» ASSIGNED TASK 1:
Reproduce, word for word, the part of the blog post on the same-sex marriage ruling that begins with the words containing "First, recall that" and ends with "their elected officials.".
» ASSIGNED TASK 2:
Pick up the blog post on the same-sex marriage ruling where it stops and write what comes next.

» TEXT SECTION:
--- START ---

Tuesday, July 28, 2015

Cultural Influence of a Committed Minority

According to many mainstream news commentators, a majority of Americans are in agreement with the recent Supreme Court decision to legalize same-sex marriage.  The supposed minority who disagree are challenged to exercise tolerance and get on board with the changing mores of our culture.  But, not so fast!  Consider two indicators that Americans who oppose the latest high court decision are not in the minority.

First, recall that the Supreme Court legalized same-sex marriage by a narrow 5-4 decision.  Amazingly, this decision means that 1 vote overturned same-sex bans in 31 states and altered the millennia-long definition of marriage.  The same five justices had already struck down the 1996 Defense of Marriage Act signed into law by President Bill Clinton.  That instance of “legislating from the bench” meant that a 1-vote margin brought an end to a law that had been ratified by huge majorities in both the U.S. House (342-67) and U.S. Senate (85-14).  The highest court in the land had sided with the liberal minority of Americans against the will of a large majority of Americans and their elected officials. 

There is even more evidence that a liberal minority is revolutionizing America while conveying the false impression through liberal media that they represent the majority.  This evidence comes through a Washington Post-ABC News Poll published this month.  According to authors Peyton M. Craighill and Scott Clement,

In this poll, 63% of people say they are uncomfortable with the country's overall direction on social issues these days; four in 10 feel "strongly" uncomfortable about the nation's changes.

--- END ---

» RECORDED DATA:
--- START ---

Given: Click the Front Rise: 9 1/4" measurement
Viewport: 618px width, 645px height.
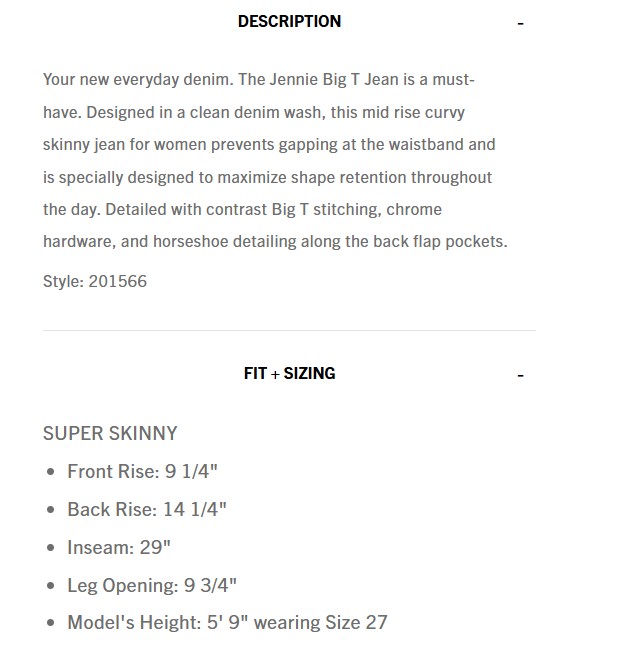Looking at the screenshot, I should [x=143, y=472].
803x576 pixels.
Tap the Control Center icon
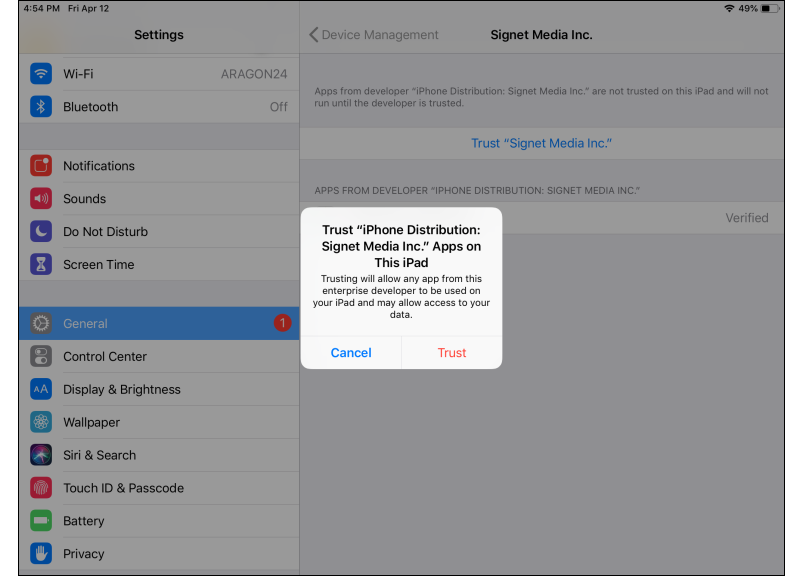coord(41,357)
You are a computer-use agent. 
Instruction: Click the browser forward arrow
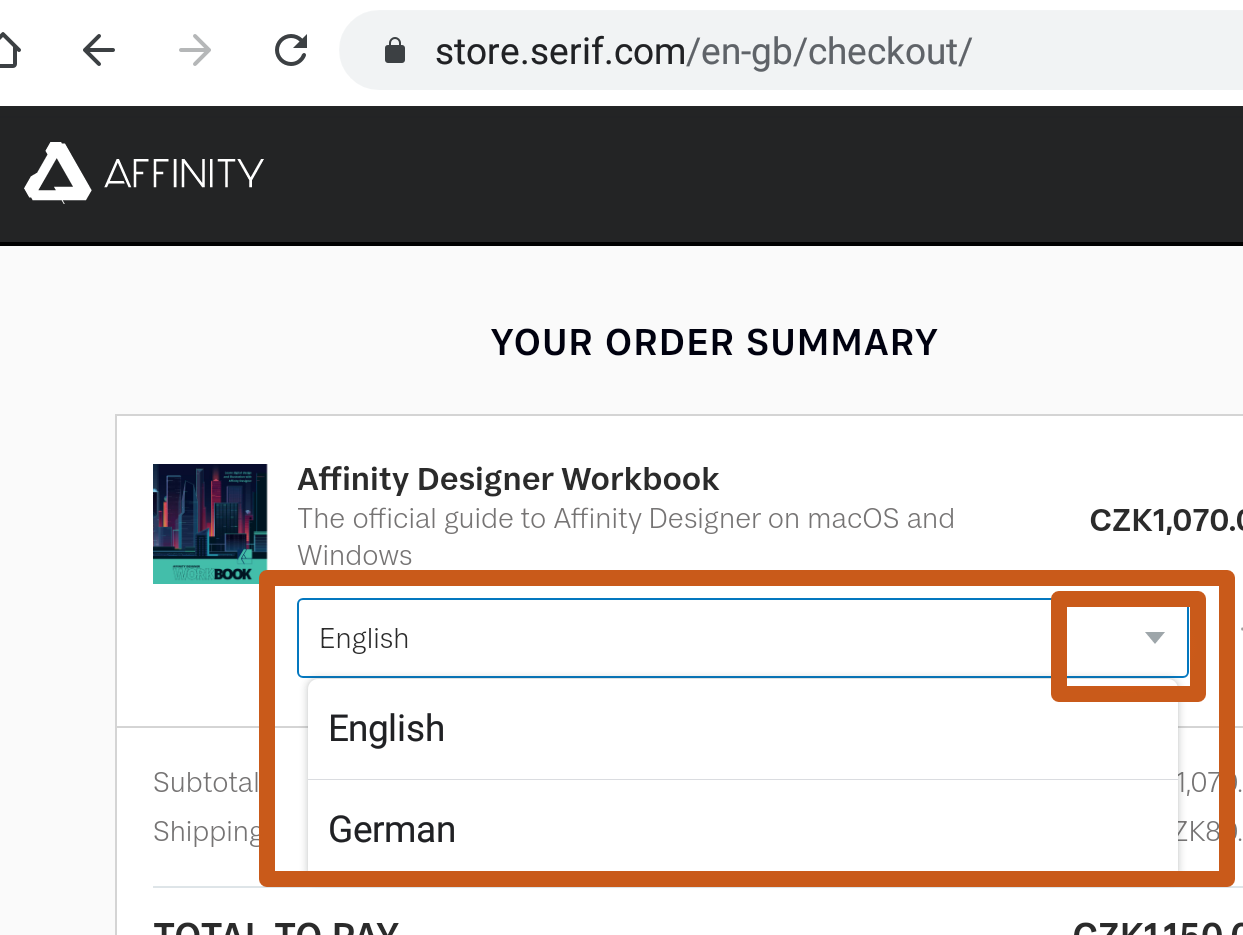194,50
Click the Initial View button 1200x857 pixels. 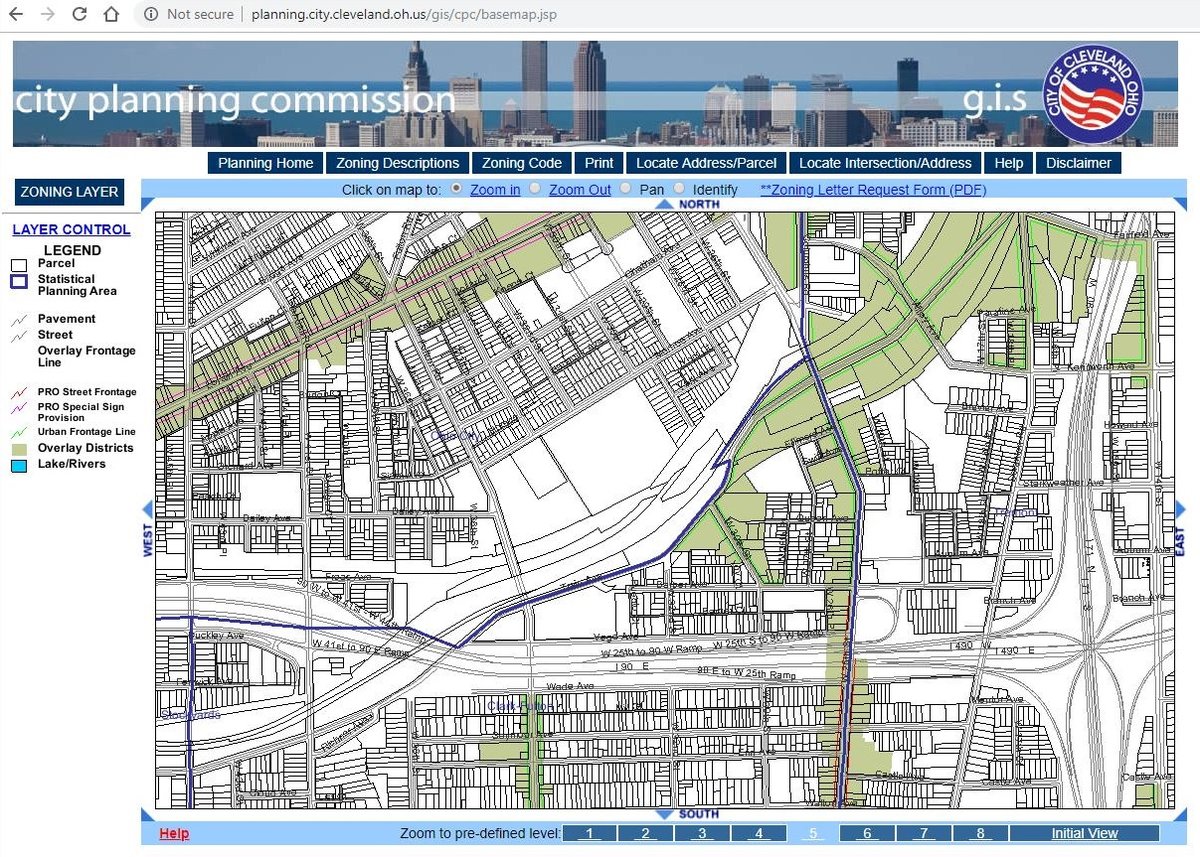pyautogui.click(x=1084, y=833)
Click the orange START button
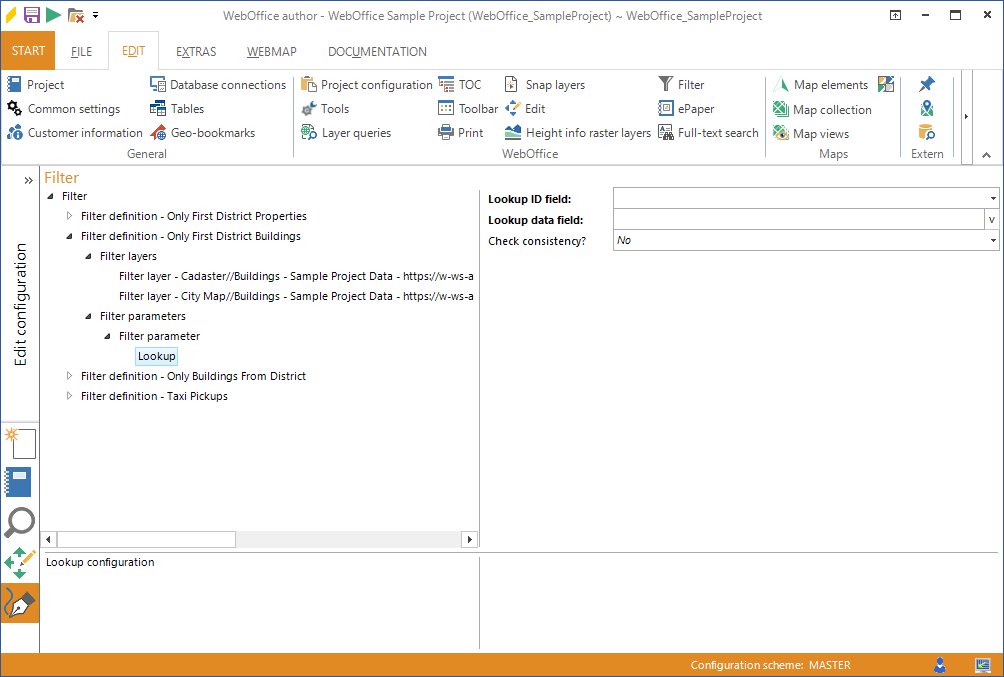Screen dimensions: 1004x677 pos(28,51)
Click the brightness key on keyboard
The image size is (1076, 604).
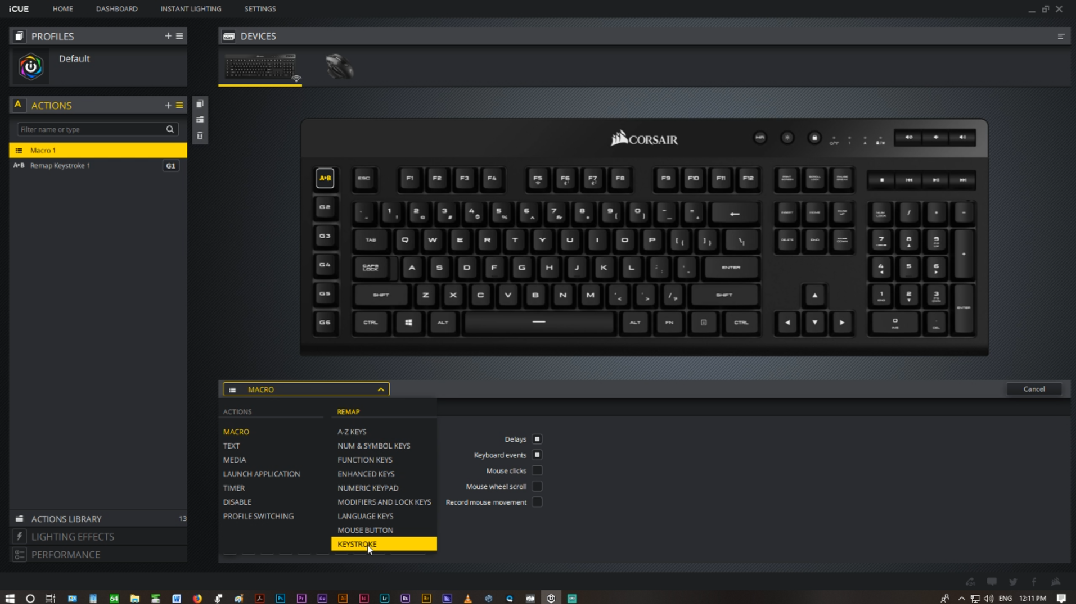787,138
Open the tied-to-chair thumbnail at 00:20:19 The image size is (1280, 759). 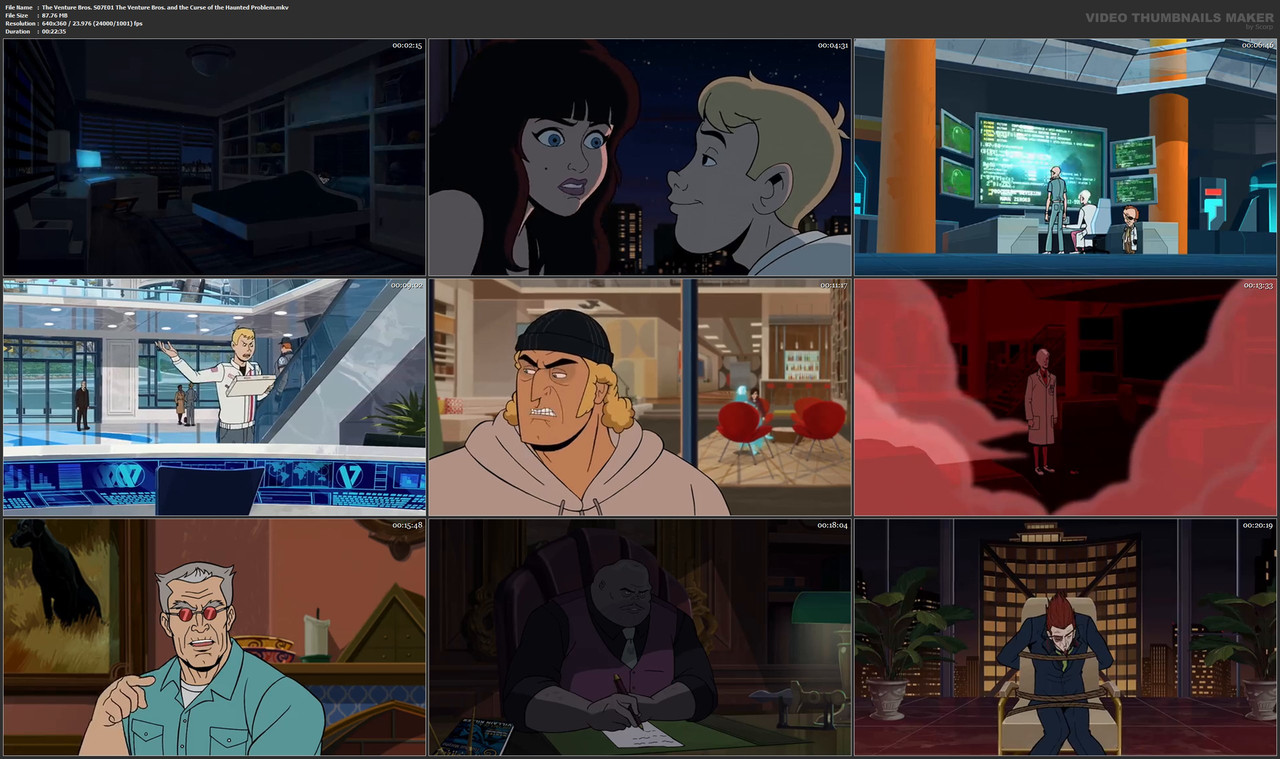(1064, 637)
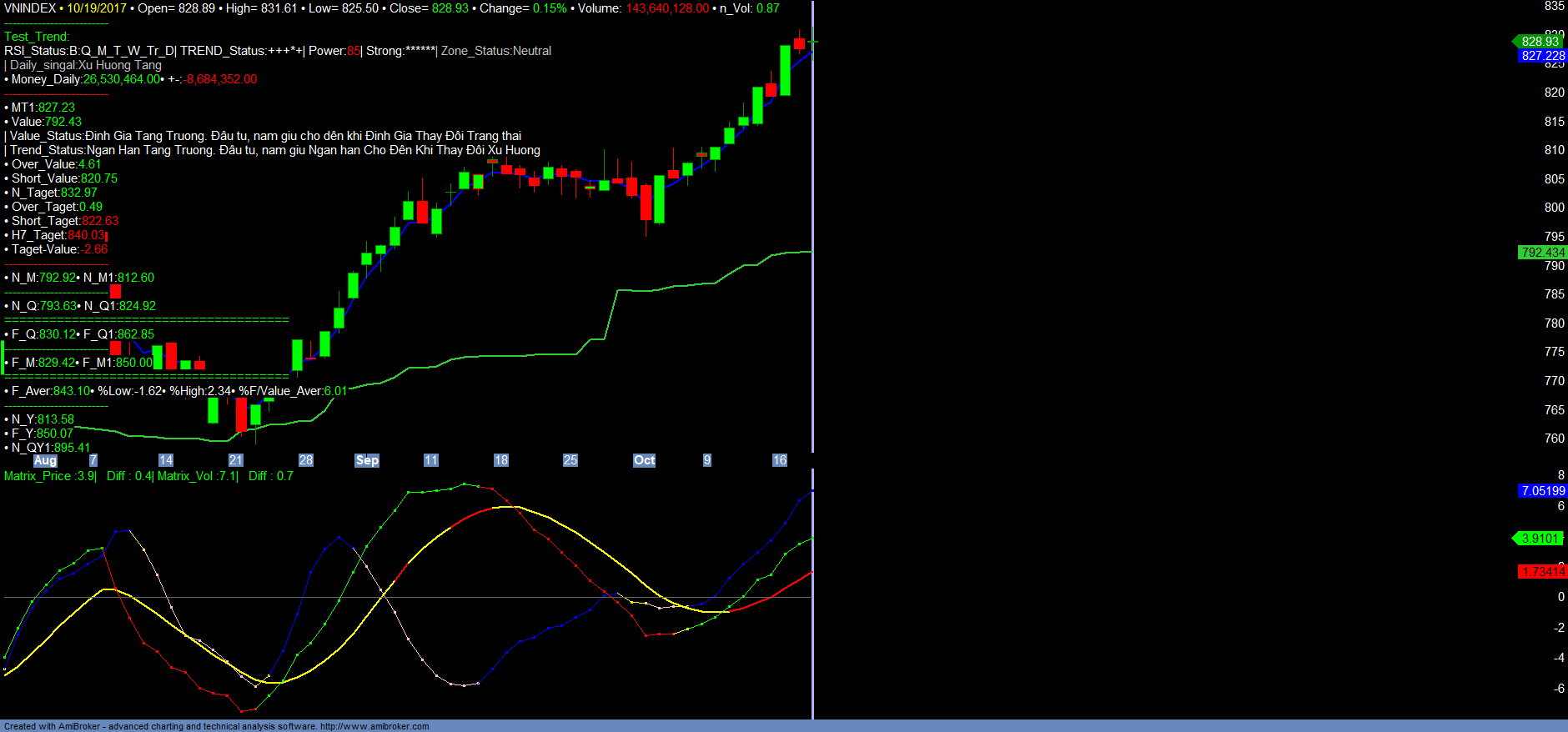Click the red volume value 143,640,128.00
Viewport: 1568px width, 732px height.
pyautogui.click(x=667, y=8)

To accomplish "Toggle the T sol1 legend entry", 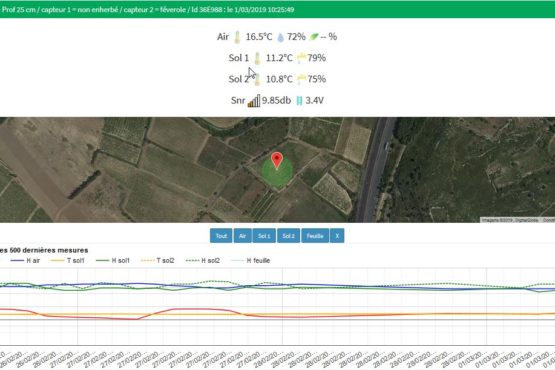I will pyautogui.click(x=67, y=261).
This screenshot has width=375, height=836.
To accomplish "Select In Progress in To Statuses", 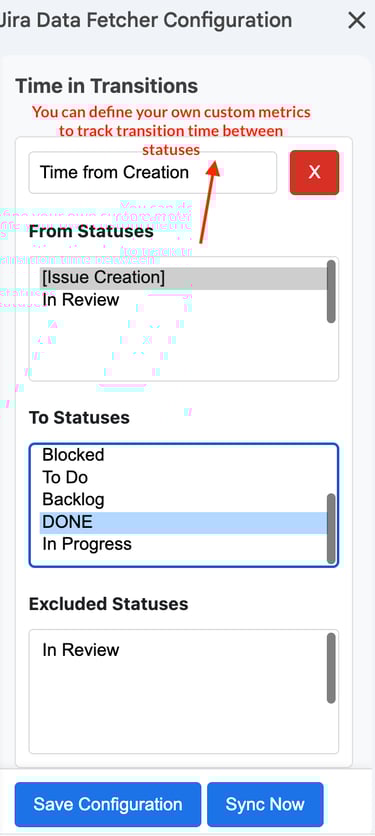I will pyautogui.click(x=184, y=544).
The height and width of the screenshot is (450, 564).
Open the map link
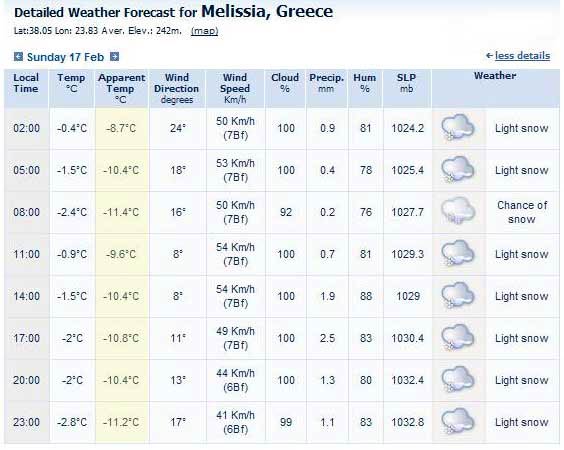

--- END ---

» YOUR RESPONSE 1:
First, recall that the Supreme Court legalized same-sex marriage by a narrow 5-4 decision.  Amazingly, this decision means that 1 vote overturned same-sex bans in 31 states and altered the millennia-long definition of marriage.  The same five justices had already struck down the 1996 Defense of Marriage Act signed into law by President Bill Clinton.  That instance of “legislating from the bench” meant that a 1-vote margin brought an end to a law that had been ratified by huge majorities in both the U.S. House (342-67) and U.S. Senate (85-14).  The highest court in the land had sided with the liberal minority of Americans against the will of a large majority of Americans and their elected officials.

» YOUR RESPONSE 2:
Some core Democratic groups are finding a disconnect with the rapid change in social issues as well. Fifty-one percent of non-whites, a growing group of Democratic supporters, say they are uncomfortable with the pace of social change. Two-thirds of women also say they are uncomfortable, as are 50 percent of adults under age 30.

Even some liberals worry that expanding the legal definition of marriage to include same-sex couples and allowing them to adopt children may push us rapidly down a slippery slope.  Already, Montana polygamist, Nathan Collier sees the Supreme Court ruling on same-sex marriage as a gate-opener to legalizing polygamy so that he can legally marry his second “wife.”

Since the Garden of Eden, the Bible and history have repeatedly taught us that actions based on human reason, when contrary to God’s principles, will always yield a bitter harvest.  Adam and Eve reasoned that God was holding out on them and ate the only fruit that God had forbidden them to eat.  The result was spiritual and physical separation from God.   Genesis 3: 8 describes the nature of this alienation between God and mankind:

They heard the [familiar] sound of the LORD God walking in the garden in the cool of the day, and [for the first time] the man and his wife hid themselves from the presence of the LORD God among the trees of the garden.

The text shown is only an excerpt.